Il fixa alors le plafond de sa chambre, réitérant les mots qu’il dégurgiterait tout à l’heure devant ses prochains bourreaux. Il cligna des yeux — il avait mal dormi à cause de l’angoisse —. Le temps s’écoula. Les minutes défilèrent avec une lenteur presque léthargique. Petit Personnage restait là, à contempler le mur, captif de sa blancheur.
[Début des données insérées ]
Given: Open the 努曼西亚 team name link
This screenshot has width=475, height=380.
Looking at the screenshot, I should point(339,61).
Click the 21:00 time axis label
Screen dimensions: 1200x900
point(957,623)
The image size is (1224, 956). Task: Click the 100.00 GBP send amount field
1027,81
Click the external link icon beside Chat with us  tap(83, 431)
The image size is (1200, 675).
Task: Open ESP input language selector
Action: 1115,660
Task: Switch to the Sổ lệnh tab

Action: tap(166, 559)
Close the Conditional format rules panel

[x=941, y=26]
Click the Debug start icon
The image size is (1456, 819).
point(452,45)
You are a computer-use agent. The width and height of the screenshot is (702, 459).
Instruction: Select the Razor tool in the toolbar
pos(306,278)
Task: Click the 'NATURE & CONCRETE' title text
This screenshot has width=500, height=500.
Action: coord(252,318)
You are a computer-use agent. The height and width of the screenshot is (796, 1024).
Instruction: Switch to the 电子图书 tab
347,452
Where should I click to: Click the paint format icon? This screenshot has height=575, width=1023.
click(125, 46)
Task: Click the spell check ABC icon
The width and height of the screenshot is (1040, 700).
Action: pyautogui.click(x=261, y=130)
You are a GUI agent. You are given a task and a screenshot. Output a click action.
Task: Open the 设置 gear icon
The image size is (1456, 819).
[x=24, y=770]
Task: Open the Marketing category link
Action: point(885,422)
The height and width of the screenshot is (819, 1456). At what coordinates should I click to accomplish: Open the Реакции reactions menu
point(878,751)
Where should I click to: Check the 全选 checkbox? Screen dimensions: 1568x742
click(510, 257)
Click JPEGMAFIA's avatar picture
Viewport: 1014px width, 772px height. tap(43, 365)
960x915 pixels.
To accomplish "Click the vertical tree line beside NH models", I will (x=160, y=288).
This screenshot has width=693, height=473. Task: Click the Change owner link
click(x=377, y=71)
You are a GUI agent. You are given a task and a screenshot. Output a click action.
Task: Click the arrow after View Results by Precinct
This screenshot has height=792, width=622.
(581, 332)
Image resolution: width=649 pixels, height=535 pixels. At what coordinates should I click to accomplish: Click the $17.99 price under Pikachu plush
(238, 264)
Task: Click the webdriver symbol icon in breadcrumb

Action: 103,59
Il regardait et tâchait d’écarter d’un revers d’esprit les potentielles catastrophes qui pourraient survenir lors de son passage. Mais cet oral était un mur, un mur gigantesque en béton armé ; notre protagoniste ne pouvait s’en rescaper. A chaque fois qu’il désarçonnait ses conjectures, le mur réapparaissait. Petit Personnage attendait dans l’angoisse. Petit Personnage avait peur. Il avait peur que son heure ne vienne. Et qu’elle ne vienne pas, à la fois. Il voulait que ce moment soit déjà révolu, mais il était là, étalé sur son lit à observer le plafond. Comme s’il pouvait le secourir d’une fatalité déjà trop bien engrenée.

À huit heures, Petit Personnage émergea définitivement des draps chauds et du matelas douillet de son lit. Il était l’heure de mener son combat.